[Entries taken from a collection]
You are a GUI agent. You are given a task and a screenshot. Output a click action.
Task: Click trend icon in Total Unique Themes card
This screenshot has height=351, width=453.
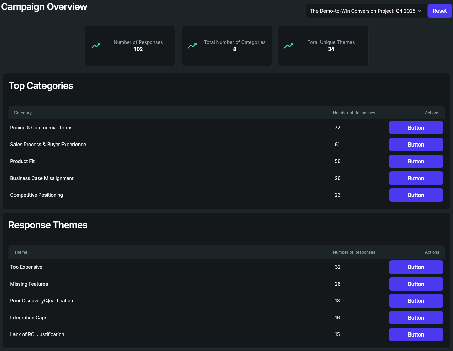coord(289,46)
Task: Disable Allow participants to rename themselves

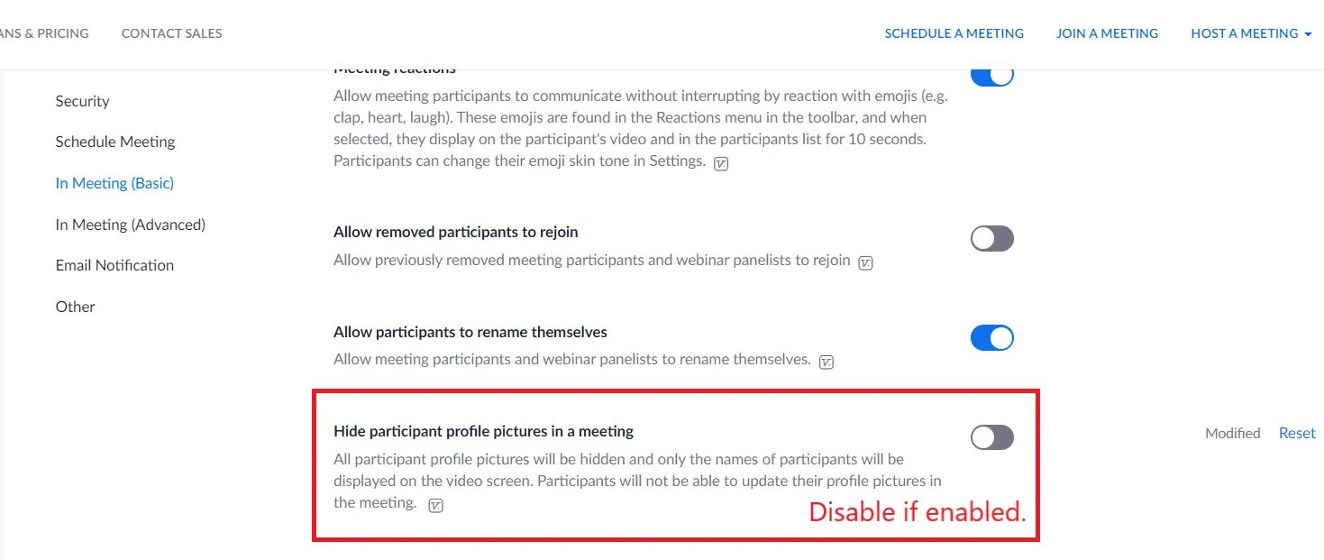Action: (x=991, y=338)
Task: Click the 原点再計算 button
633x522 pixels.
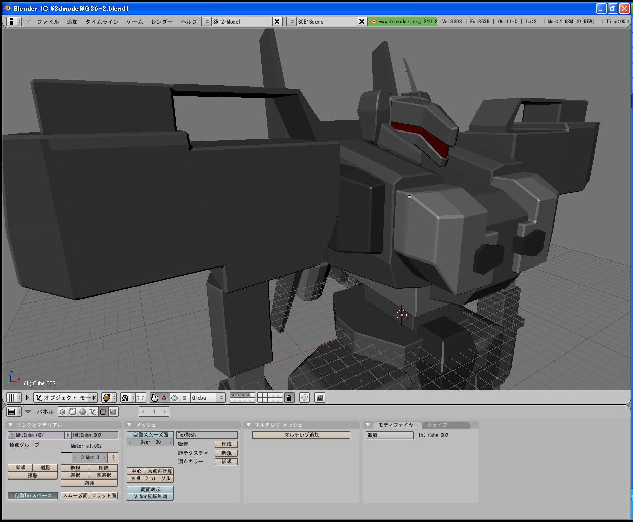Action: click(159, 471)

WHAT THIS TASK INVOLVES:
Omit the pictures, then set down all the remaining data exactly as given.

REPLY TO THE EXERCISE:
You are a GUI agent. You are given a task and a screenshot. Output a click action.
Task: Click trend icon in Total Unique Themes card
This screenshot has height=351, width=453.
coord(289,46)
Task: Disable Allow participants to rename themselves

Action: (x=991, y=338)
Task: Click the 原点再計算 button
633x522 pixels.
Action: click(159, 471)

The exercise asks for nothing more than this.